With the Johannesburg Summit approaching, one would expect
the SRI community to be contributing substantially to preparations and negotiations.
"Sadly, the momentum in the social investment community seems to be focused in other
directions," Ms. Tennant told SocialFunds.com. "I believe we have missed a chance to put further
markers in the sand."
Ms. Tennant presented a set of proposals, called the Rio + 10 Finance Commitments, to the
International Working Group at last year's SRI in the Rockies conference, as well as to the UK-SIF.
The commitments were very ambitious. For example, one proposal calls for universal adaptation of
laws like the UK Pension
Disclosure Regulation, which requires pension funds to disclose the degree to which they
consider ethical, environmental, and social issues in investment decisions.
"There was
not much enthusiasm for the proposal and I therefore dropped the idea," said Ms. Tennant.

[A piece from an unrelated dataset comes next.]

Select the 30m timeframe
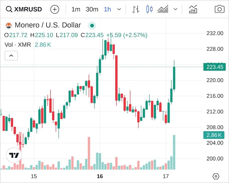229x183 pixels. click(x=92, y=9)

Ms. Tennant suggested several other ways the SRI community could have contributed to the
Johannesburg Summit.
"The social investment community could have used this event as a
moment to set some targets for itself to achieve by the next major Earth Summit in 2012," Ms.
Tennant said. "Such a focus is needed on two counts. First, because it helps the industry to have
a collective sense of what it's trying to achieve, and it helps the public to understand us better.

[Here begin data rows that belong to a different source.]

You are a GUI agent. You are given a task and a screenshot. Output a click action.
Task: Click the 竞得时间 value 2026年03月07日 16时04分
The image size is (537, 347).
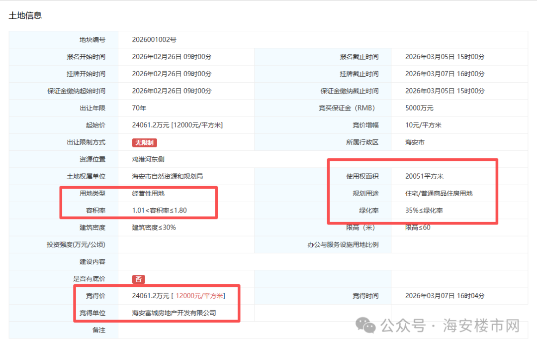tap(444, 295)
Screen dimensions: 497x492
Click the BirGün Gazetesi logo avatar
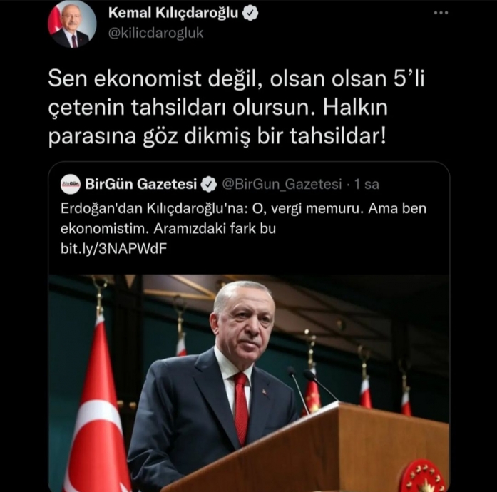point(71,184)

And second, because we have expectations of corporations setting targets and constantly striving
for better social performance and we should lay similar expectations on ourselves to keep our
integrity."
SRI will not be completely absent from the Johannesburg Summit. The London Principles, which the
British government hopes will serve as a template for any financial sector resolutions emerging
from the Summit, incorporate many facets of SRI. Also, many NGO representatives attending the
Summit promote initiatives that are consistent with SRI principles. However, it seems that the SRI
community as a whole will not be using the Rio + 10 Summit as an opportunity to vocalize its vision
of using investor pressure to promote and achieve sustainable development.